**Reading text**:
:::::

True U.S. Apartment Rent Growth Surges to Another Record High in June.jpg

Data from Apartment List and my thoughts on it:

  1. “Mortgage rates have increased from 2.65% this past January to 2.9%”. People focus way too much on rates when buying a house. Sure, they matter, but what difference is a couple hundred basis points going to make? If you can’t afford it at 4-5%, you certainly can’t suddenly afford it at 2-3%. What really matters is focusing on how tight banks are lending – that is the market forecasting that really tells the story.

  2. “Home prices have increased by 15.4% over the last 12 months, and housing market analysts call for home prices to increase by 5.12% in 2022”. There is no sign of prices decreasing any time soon, which forces/makes people want to rent vs. buy.

  3. “The percentage of those surveyed saying it’s a ‘bad time to buy’ hit 64%, up from 56% last month and 38% last July”. Same point as above.

Now into July 2021: record low vacancies and rents continue to soar to record highs. Rents went up >20% in 18 of the nation’s 50 largest metros. 3 markets nearly hit 30% – Phoenix, Tampa, and West Palm Beach. This continues to be fueled by rising wages and favorable demographics – HUGE tailwind for the multifamily market.

:::::

**Listed records**:
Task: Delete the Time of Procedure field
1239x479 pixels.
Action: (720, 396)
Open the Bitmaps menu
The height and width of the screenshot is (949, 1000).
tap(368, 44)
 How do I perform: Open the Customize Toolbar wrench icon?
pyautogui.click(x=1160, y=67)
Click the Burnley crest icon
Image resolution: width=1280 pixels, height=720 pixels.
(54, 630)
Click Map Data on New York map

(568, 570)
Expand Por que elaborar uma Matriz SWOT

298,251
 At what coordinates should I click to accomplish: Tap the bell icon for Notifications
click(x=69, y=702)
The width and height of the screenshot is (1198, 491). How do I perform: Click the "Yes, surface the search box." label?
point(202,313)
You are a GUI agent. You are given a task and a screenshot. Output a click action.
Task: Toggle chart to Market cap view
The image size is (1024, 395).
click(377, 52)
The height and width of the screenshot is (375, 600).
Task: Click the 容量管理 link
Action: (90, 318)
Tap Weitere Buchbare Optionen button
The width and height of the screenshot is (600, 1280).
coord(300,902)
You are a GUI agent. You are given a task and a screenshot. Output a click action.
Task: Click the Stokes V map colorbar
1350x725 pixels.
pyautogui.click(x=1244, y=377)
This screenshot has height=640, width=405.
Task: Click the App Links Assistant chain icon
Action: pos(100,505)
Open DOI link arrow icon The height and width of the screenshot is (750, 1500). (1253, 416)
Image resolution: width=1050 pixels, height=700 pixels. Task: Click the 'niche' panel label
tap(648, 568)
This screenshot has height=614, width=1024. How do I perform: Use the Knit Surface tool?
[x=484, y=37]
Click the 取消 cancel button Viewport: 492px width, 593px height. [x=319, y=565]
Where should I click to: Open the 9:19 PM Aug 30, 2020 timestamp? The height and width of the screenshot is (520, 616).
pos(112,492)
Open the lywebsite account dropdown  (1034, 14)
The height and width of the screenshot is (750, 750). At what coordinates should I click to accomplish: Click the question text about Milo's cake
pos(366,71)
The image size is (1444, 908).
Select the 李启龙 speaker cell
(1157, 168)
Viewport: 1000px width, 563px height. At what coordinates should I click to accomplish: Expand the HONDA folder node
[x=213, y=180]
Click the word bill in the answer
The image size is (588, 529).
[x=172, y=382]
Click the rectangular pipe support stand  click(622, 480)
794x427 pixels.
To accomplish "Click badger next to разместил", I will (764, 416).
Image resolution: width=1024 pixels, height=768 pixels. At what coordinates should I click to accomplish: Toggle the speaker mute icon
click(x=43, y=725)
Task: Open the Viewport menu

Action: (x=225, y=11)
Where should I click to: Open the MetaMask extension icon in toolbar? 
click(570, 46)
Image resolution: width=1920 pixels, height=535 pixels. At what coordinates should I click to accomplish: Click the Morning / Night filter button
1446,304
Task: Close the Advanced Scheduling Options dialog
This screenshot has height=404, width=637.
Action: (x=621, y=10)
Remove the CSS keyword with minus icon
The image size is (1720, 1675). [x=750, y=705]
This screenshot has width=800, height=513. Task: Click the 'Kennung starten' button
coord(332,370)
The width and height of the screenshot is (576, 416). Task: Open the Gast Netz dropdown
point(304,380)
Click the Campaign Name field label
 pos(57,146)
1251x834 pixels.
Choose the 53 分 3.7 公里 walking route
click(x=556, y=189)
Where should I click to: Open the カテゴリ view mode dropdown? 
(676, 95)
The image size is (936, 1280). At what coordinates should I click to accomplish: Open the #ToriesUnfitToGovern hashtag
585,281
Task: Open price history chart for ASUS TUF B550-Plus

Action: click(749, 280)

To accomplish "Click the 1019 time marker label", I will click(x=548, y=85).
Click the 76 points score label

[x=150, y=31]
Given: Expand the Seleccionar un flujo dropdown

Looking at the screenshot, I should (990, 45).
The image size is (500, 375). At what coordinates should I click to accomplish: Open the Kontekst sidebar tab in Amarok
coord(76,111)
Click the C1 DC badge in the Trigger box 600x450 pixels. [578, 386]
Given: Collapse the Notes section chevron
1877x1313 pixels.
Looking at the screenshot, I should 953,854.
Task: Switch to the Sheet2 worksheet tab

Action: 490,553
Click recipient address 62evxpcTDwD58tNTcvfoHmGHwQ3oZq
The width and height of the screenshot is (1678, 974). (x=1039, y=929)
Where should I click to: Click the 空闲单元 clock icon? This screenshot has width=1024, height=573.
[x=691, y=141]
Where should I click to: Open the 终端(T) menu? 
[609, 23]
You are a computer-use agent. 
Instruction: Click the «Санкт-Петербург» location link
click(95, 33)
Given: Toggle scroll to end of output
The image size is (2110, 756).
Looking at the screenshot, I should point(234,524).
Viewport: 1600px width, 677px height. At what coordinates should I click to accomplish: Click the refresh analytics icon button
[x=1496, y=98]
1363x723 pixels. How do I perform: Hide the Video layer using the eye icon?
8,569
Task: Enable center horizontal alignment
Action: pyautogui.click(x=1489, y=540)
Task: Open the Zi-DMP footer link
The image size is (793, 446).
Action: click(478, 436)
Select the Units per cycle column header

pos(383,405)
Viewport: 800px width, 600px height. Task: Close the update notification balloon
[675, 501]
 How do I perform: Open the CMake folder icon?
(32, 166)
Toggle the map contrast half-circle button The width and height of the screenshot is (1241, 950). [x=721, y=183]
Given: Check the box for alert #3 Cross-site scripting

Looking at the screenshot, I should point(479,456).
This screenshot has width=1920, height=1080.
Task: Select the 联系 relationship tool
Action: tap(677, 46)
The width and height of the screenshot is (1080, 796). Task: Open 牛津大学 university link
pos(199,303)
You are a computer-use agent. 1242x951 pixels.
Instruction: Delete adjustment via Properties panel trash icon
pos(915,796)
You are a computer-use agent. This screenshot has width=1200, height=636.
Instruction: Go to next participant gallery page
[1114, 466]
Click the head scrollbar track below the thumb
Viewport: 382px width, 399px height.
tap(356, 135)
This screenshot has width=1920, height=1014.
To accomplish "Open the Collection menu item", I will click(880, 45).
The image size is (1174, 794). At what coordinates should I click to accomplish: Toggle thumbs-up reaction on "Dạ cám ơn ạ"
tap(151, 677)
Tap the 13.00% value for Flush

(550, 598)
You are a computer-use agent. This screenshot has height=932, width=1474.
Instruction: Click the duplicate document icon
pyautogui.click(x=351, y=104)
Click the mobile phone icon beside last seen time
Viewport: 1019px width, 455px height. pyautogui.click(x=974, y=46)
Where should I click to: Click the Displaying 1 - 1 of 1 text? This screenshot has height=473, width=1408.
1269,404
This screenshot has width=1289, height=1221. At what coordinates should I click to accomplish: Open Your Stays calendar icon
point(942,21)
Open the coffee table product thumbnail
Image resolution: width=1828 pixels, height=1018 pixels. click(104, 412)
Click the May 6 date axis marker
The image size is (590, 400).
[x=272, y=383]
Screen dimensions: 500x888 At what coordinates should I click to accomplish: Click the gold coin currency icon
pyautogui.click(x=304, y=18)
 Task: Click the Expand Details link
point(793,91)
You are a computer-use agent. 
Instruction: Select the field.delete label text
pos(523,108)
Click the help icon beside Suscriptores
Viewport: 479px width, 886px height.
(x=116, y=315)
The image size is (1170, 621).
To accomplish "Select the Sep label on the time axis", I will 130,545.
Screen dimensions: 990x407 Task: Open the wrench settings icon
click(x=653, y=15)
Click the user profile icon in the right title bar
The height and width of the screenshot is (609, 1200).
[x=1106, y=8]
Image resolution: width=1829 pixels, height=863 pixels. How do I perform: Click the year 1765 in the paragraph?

:::::

In the rent growth commentary, which three markets nearly reached 30% rent growth?

**Task solution**: Phoenix, Tampa, and West Palm Beach.